TEXTE CITÉ:
::::

Dans cette perspective, Mené, la nourrice de François, devient une sorte de Sancho Pança, représentant la sagesse populaire, notamment par son recours permanent aux proverbes. Marcador, le chien, est une autre Rossinante tandis qu'Adélaïde fait figure de Dulcinée. De nombreuses scènes peuvent être rapprochées du modèle espagnol, comme celle de la lutte contre les voitures, voisine du combat contre les moulins à vent:

Comme il lançait ces paroles, il lui sembla entendre le grondement des trains souterrains minant la rue et menaçant les constructions d'une ruine prochaine. Tout à coup, un bruit violent et bref s'éleva, suivi de cris et de hurlements. En un clin d'œil, tout le mouvement s'arrêta et les trottoirs déversèrent leur foule sur l'asphalte. OEil-de-Dieu, croyant que les hommes l'avaient entendu et qu'ils s'élançaient à l'assaut des monstres roulants, s'écria:

- Hardi, Marcador, suis-moi, l'heure a sonné! 

Et il se jeta lui-même en avant. Mais la foule l'empêchait d'avancer, et il commença à s'y frayer un passage avec les mains, les pieds, la tête et les coudes, continuant de vociférer de tous ses poumons:

- En avant! À l'assaut des machines! Laissez-moi passer, c'est moi qui vous conduis! Hardi, Marcador, à la gorge des malfaiteurs.

Ces cris et les mouvements désespérés que faisait Œil-de-Dieu pour s'ouvrir une voie dans l'attroupement de plus en plus serré, avaient détourné de son côté une partie des curieux qui cherchaient le spectacle de la collision survenue entre un autobus et un taxi. Quelques badauds, furieux de se sentir bousculés et empêchés dans la foule, se jetèrent sur OEil-de-Dieu pour le maintenir. Mais il se débattit, continuant d'appeler Marcador et de jeter ses cris d'alarme. Le bruit circula de la présence d'un fou, et en un clin d'oeil il se produisit une volte-face; l'attroupement se disloqua pour se reformer autour de celui qui ne cessait de vociférer des paroles incompréhensibles.(p.107-108)

::::

DONNÉES FOURNIES:
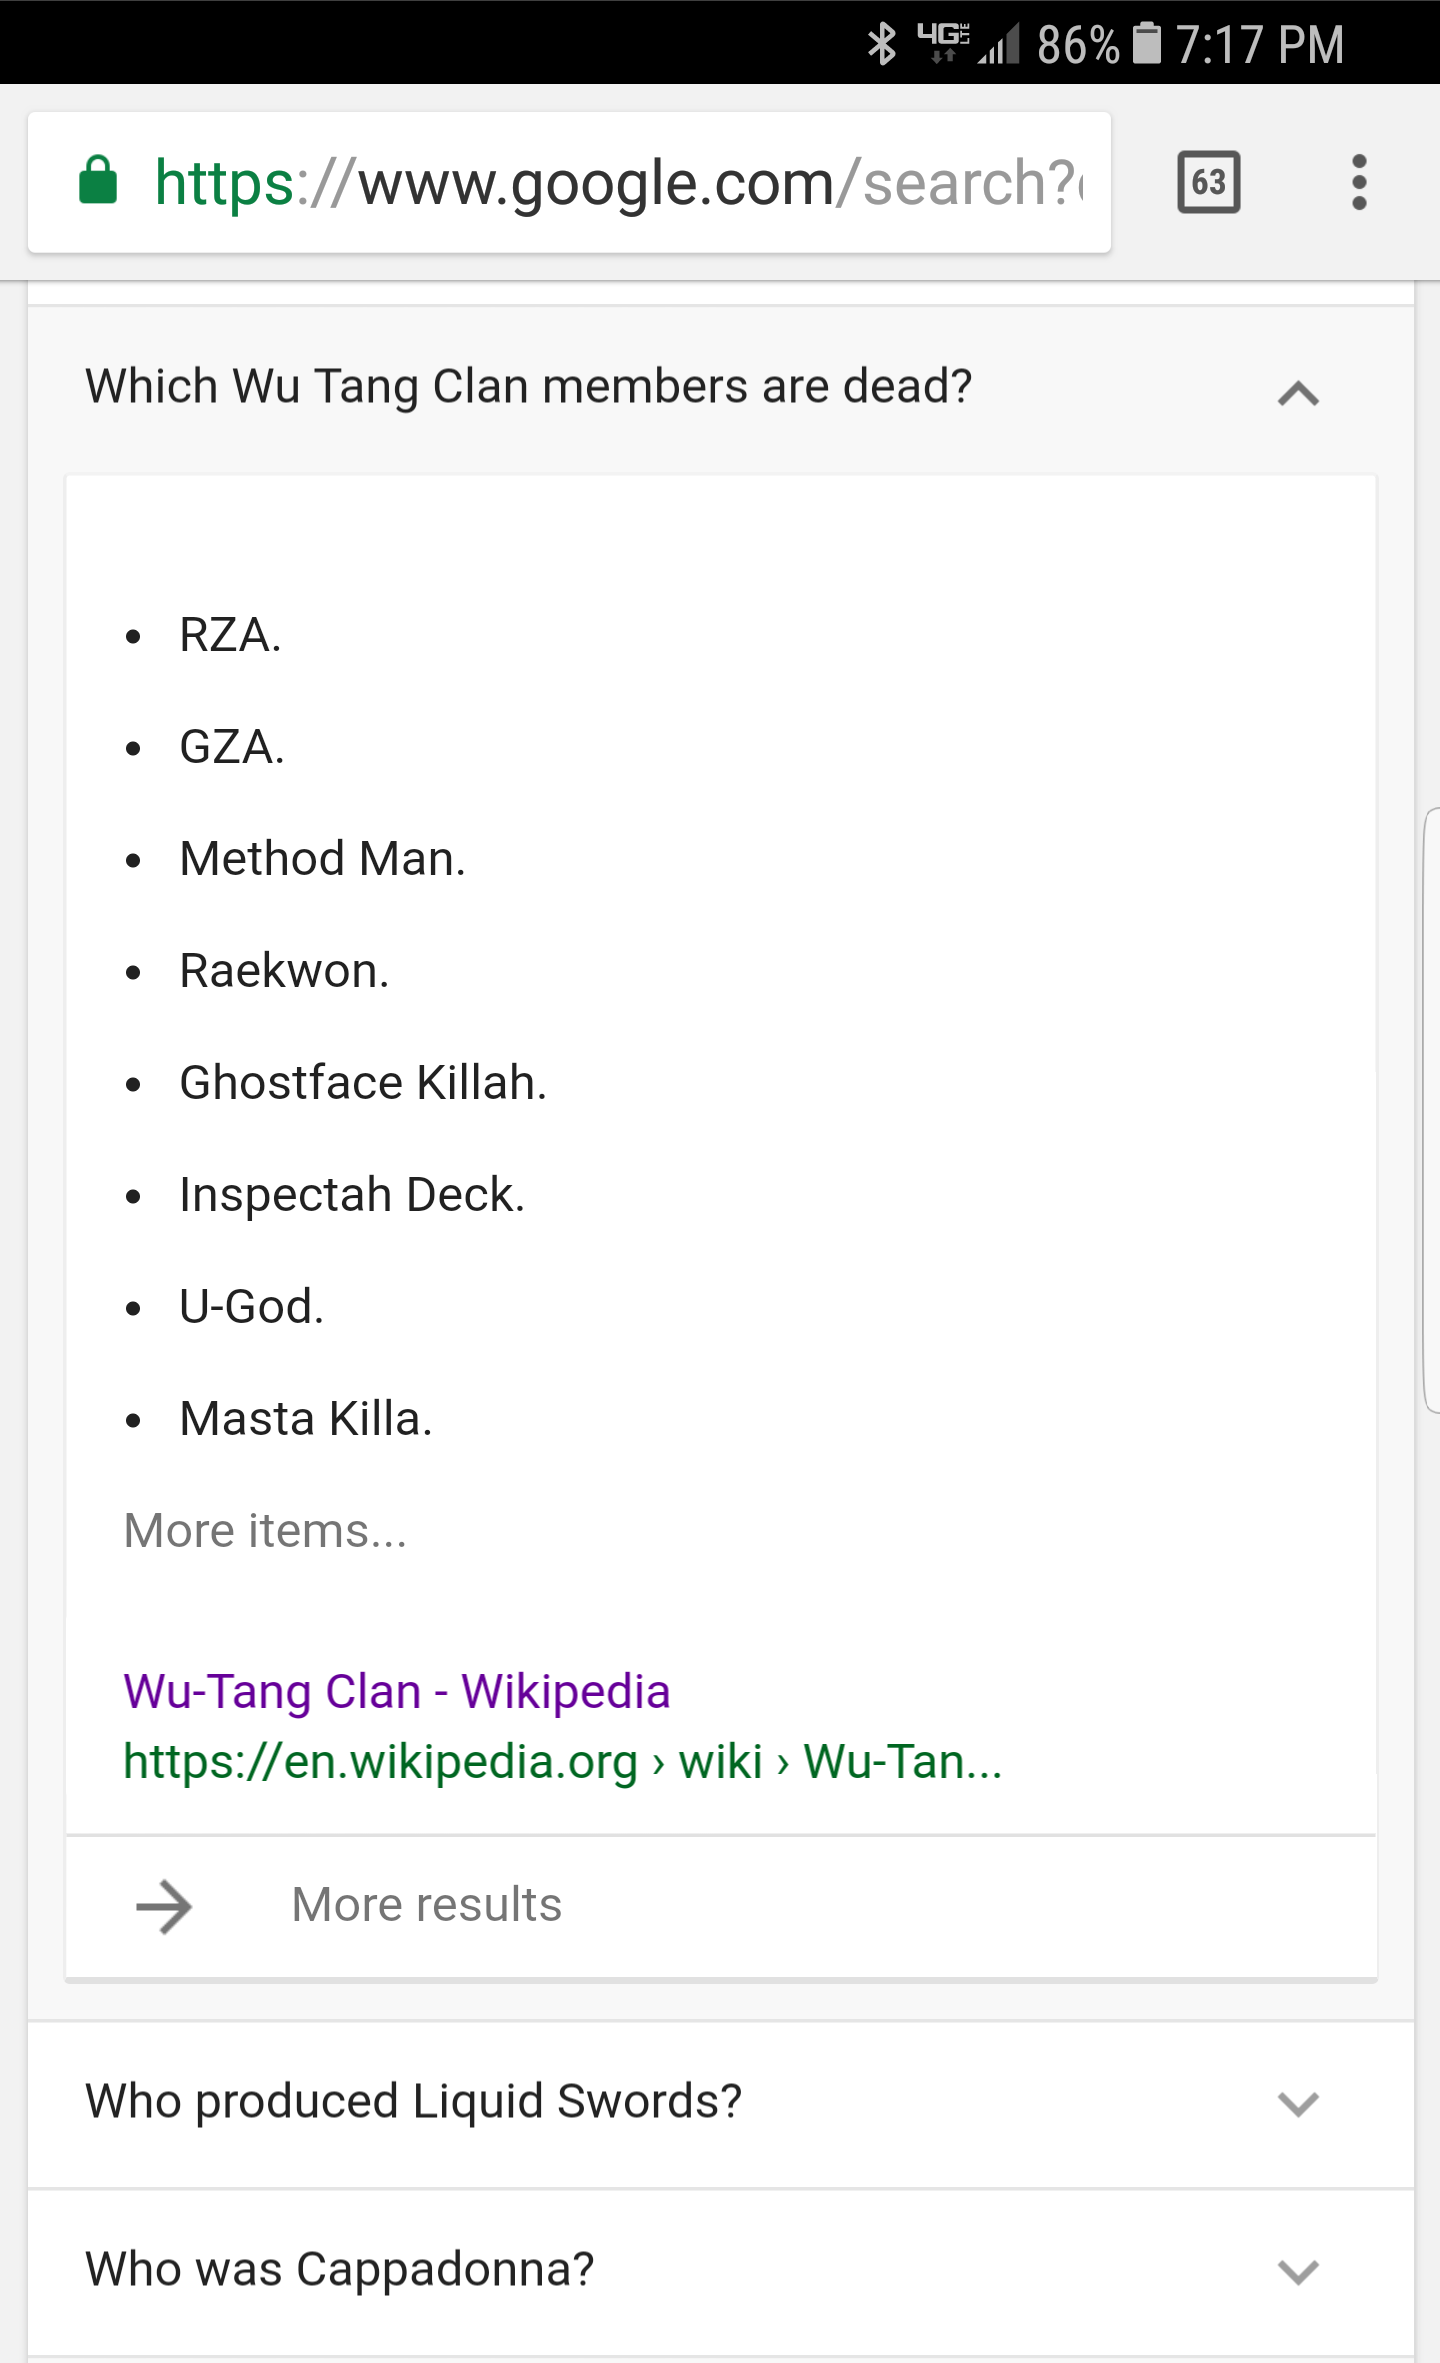Image resolution: width=1440 pixels, height=2363 pixels.
Task: Tap the edge panel handle on right side
Action: 1431,1110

::::

OBJECTIFS:
a – Transcrivez à l'identique l'extrait du texte cité qui débute aux mots « Ces cris et » et se termine après « des paroles incompréhensibles.(p.107-108) ».
b – D'après le texte cité, quel personnage est présenté comme une autre Rossinante ?

RÉSULTATS PAR TÂCHE:
a –
Ces cris et les mouvements désespérés que faisait Œil-de-Dieu pour s'ouvrir une voie dans l'attroupement de plus en plus serré, avaient détourné de son côté une partie des curieux qui cherchaient le spectacle de la collision survenue entre un autobus et un taxi. Quelques badauds, furieux de se sentir bousculés et empêchés dans la foule, se jetèrent sur OEil-de-Dieu pour le maintenir. Mais il se débattit, continuant d'appeler Marcador et de jeter ses cris d'alarme. Le bruit circula de la présence d'un fou, et en un clin d'oeil il se produisit une volte-face; l'attroupement se disloqua pour se reformer autour de celui qui ne cessait de vociférer des paroles incompréhensibles.(p.107-108)

b – Marcador, le chien.